This means that the first parameter is filled into sTrainerBattleMode, the second into gTrainerBattleOpponent_B, etc.. And if you go back to the original code, you’ll see that after the the first two parameters that were already consumed, .2byte \trainer was in the second position. So whatever was defined as the “trainer”, which is in our case TRAINER_CALVIN_1 or 318, goes into gTrainerBattleOpponent_B! Throughout the code, gTrainerBattleOpponent_A and gTrainerBattleOpponent_B are used to reference into gTrainers, a variable which is a large array of trainer data, such as what sprite to use, which Pokémon and items they have, and what kind of AI they should use.

To test this theory, I changed TRAINER_CALVIN_1 in the trainerbattle_single macro to TRAINER_GRUNT_AQUA_HIDEOUT_1, compiled the game and..


That did it!

Of course, the introduction text did not change. That was stored in Route102_Text_CalvinIntro. However, knowing that all of these get passed into TrainerBattleLoadArgs, I knew I could intercept the instructions in this function to instead load data that I created. This function is a switch statement into all the TRAINER_PARAMs, but the main ones that we’re interested in are the 16 bit load (for the opponent ID) and the 32 bit load (for the pointers to the intro and defeat speeches).

The two jump table cases we’re interested in.

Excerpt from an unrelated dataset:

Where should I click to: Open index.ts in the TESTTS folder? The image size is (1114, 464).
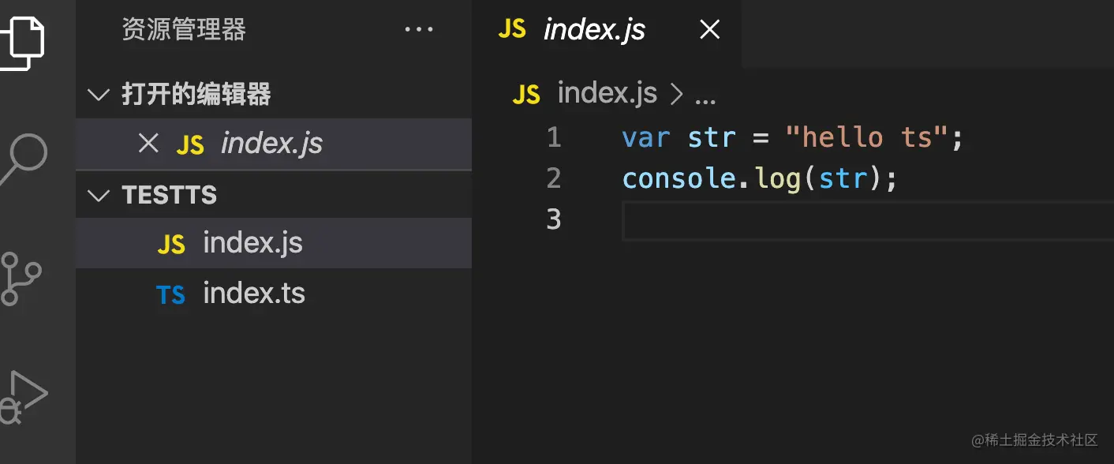253,294
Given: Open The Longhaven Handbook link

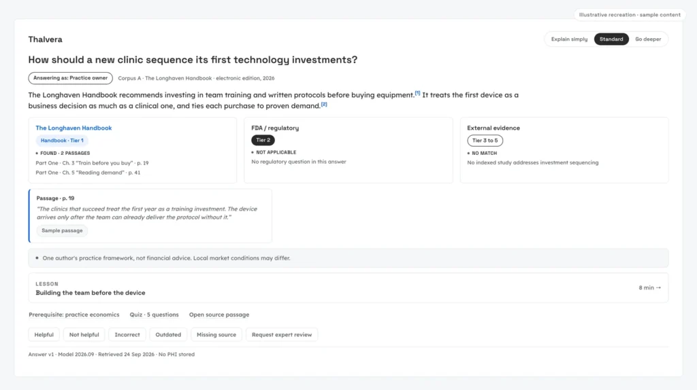Looking at the screenshot, I should click(x=74, y=128).
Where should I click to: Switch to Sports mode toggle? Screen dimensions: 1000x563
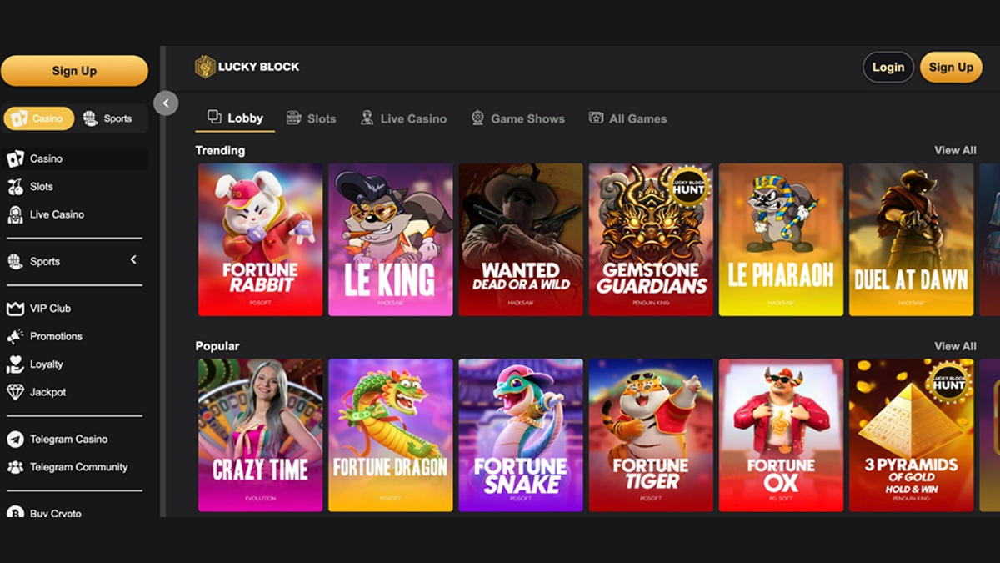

These two jump table cases show up with debug information in IDA thanks to the pokeemerald.elf file we compiled, and match up exactly to all future compilations and to the Pokémon emerald .GBA rom file. If we can execute our own code the moment this happens, and check if the gTrainerBattleOpponent_B, gTrainerBattleOpponent_A, sTrainerBIntroSpeech or sTrainerBDefeatSpeech are being modified, we can replace it with our own data. Since we want to keep most of the original trainer intact (so that gameplay remains the same), we just want to change the name and sprite of the current trainer.

So next up would be to somehow execute our own code when we hit these addresses. I’ve investigated the plugin/scripting systems mGBA and VBA use, but they’re not as feature-complete as I need them to be. One of them can hook into specific instructions and have a callback, but I need to change ROM memory afterwards. The other one can edit memory, but no way to do it when I hit the exact instruction. Luckily, the emulators are C/C++, and the build system is thoroughly documented, so building from source was as easy as running a couple of commands again. :)

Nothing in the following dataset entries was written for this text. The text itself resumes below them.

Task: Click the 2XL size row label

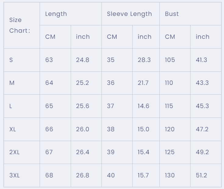Action: tap(22, 152)
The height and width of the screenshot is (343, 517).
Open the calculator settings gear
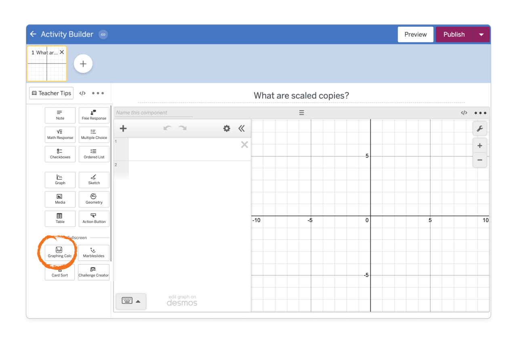click(x=227, y=128)
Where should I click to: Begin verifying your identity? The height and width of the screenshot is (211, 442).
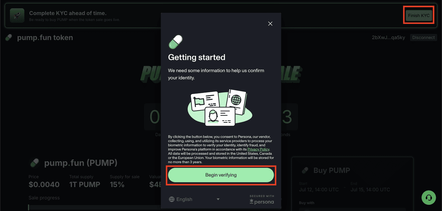point(221,175)
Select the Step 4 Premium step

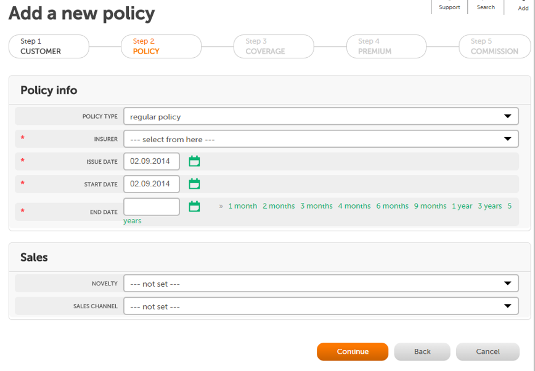386,46
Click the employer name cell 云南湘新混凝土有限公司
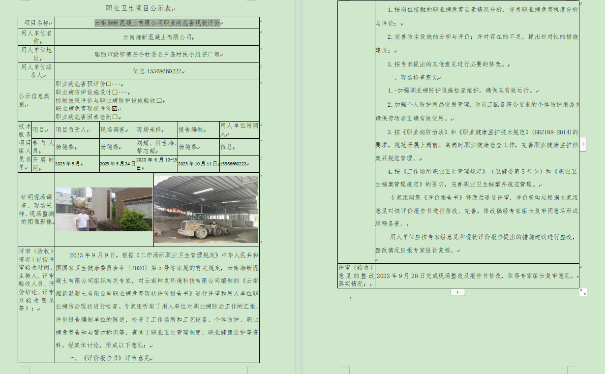Viewport: 605px width, 374px height. pyautogui.click(x=157, y=37)
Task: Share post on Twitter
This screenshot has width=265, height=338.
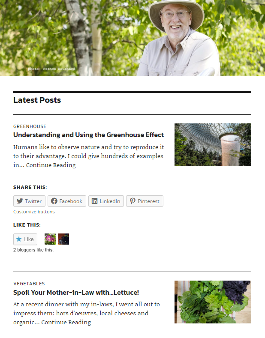Action: 29,201
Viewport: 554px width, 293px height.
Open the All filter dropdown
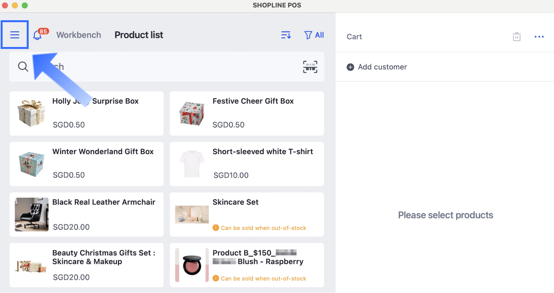[x=314, y=35]
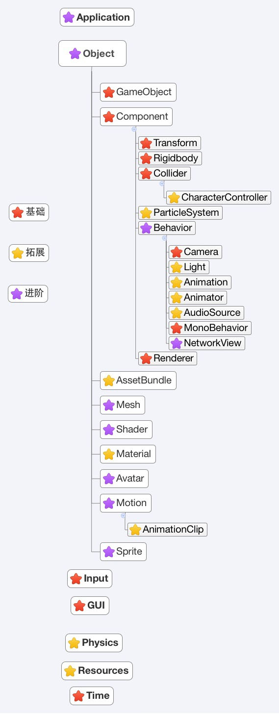Select the AnimationClip subtopic
Image resolution: width=279 pixels, height=715 pixels.
click(167, 530)
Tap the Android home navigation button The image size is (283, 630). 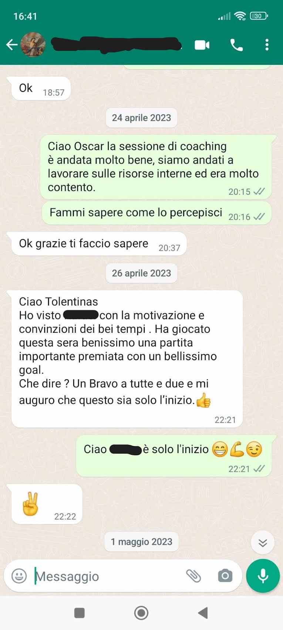[141, 613]
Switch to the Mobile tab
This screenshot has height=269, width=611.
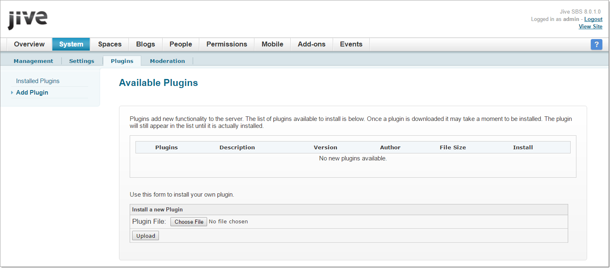[272, 44]
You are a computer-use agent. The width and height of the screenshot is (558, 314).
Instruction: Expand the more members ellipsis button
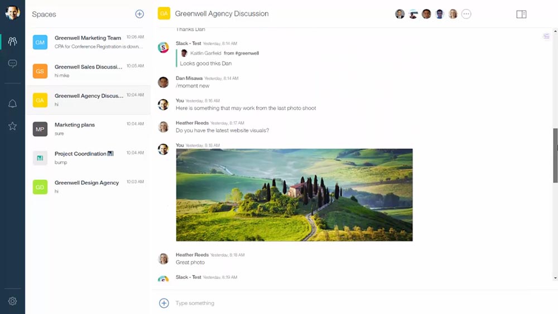point(466,14)
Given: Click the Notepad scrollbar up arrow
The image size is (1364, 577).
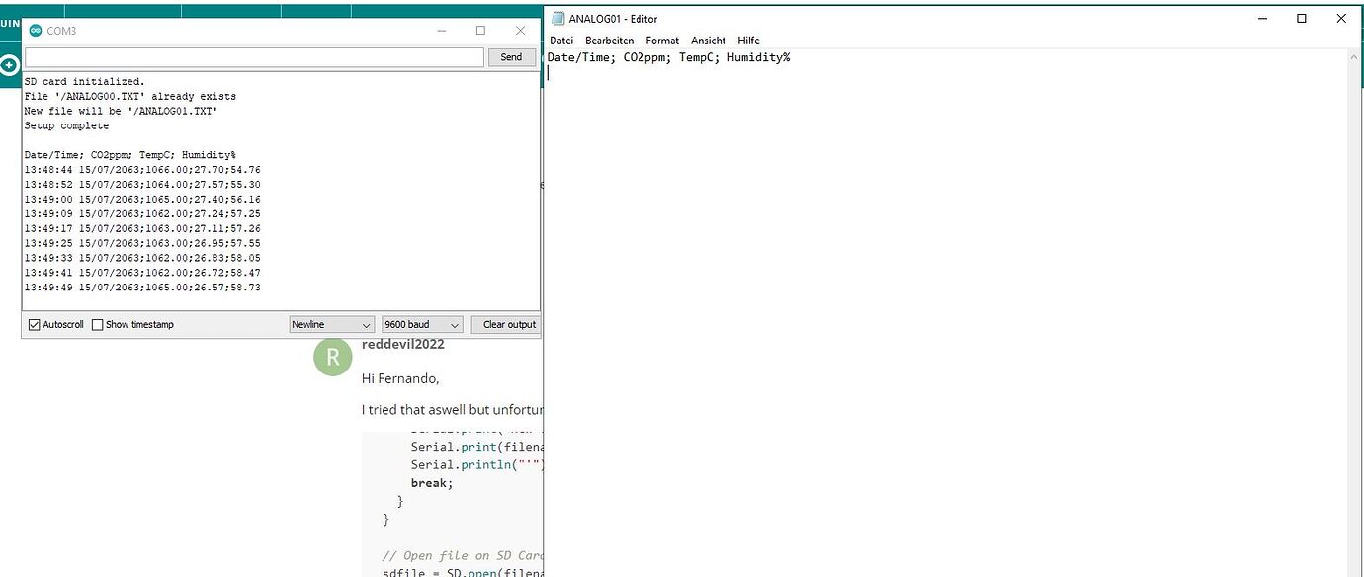Looking at the screenshot, I should (x=1354, y=56).
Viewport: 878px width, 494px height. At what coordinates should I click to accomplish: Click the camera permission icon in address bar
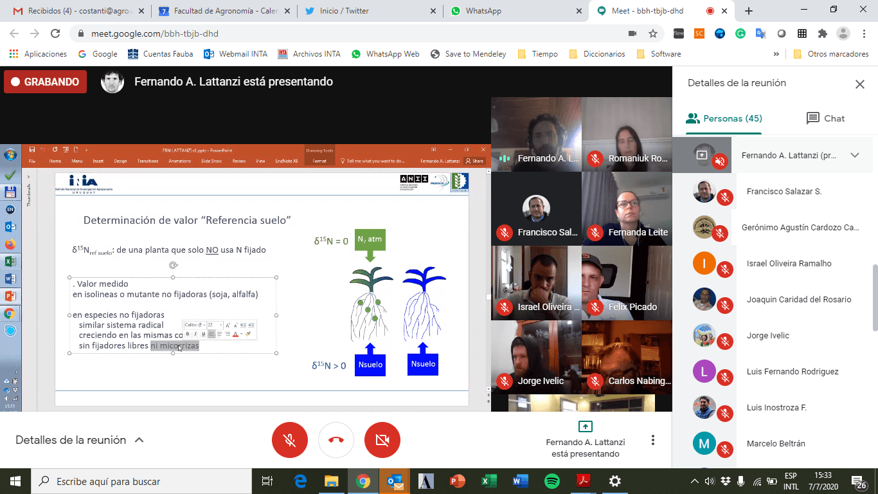tap(632, 33)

I decided to go with VBA, which is C++. The code is fairly clear and I quickly discovered I had to be in thumbExecute(), a function that executes a single ARM thumb instruction. The armNextPC holds onto the next arm program counter, the address of the instruction. So now it’s as simple as just making an if-statement right before the instruction emulation code.

static constexpr auto gTrainers = 0x8310030;
static constexpr auto gAdjustU16 = 0x80B13C0; // ADDS data, #2
static constexpr auto gAdjustU32 = 0x80B13CE; // ADDS data, #4
if (armNextPC == gAdjustU16)
{
    // If we're in the U16 part of "TrainerBattleLoadArgs"...
}

Let’s bring back the assembly real quick:

MOVS            R0, data                ; Prepare data as an argument, R0 = data
BL              TrainerBattleLoadArg16  ; TrainerBattleLoadArg16(data)
LDR             R1, [specs]             ; R1 = specs->varPtr (the variable pointer)
STRH            R0, [R1]                ; [R1] = R0
ADDS            data, #2                ; data += 2

Sidebar real quick: Why is MOVS from the right into the left operand, and STRH from the left to the right? It took me quite a bit of time to understand this piece of code. What is the cause of this inconsistency?

Anyway, after STRH above, R0 should be TRAINER_CALVIN_1 if R1 is gTrainerBattleOpponent_A or gTrainerBattleOpponent_B. so we can add another check for gTrainerBattleOpponent_A or gTrainerBattleOpponent_B and adjust the entry in gTrainers to our liking.. right?

struct Trainer
{
    ...
    /*0x03*/ u8 trainerPic;
    /*0x04*/ u8 trainerName[TRAINER_NAME_LENGTH + 1];
    ...
    /*0x24*/ union TrainerMonPtr party;
};

The trainer structure is very straightforward: u8 for a “trainerPic and the trainerName is conveniently inline. Let’s try overriding it!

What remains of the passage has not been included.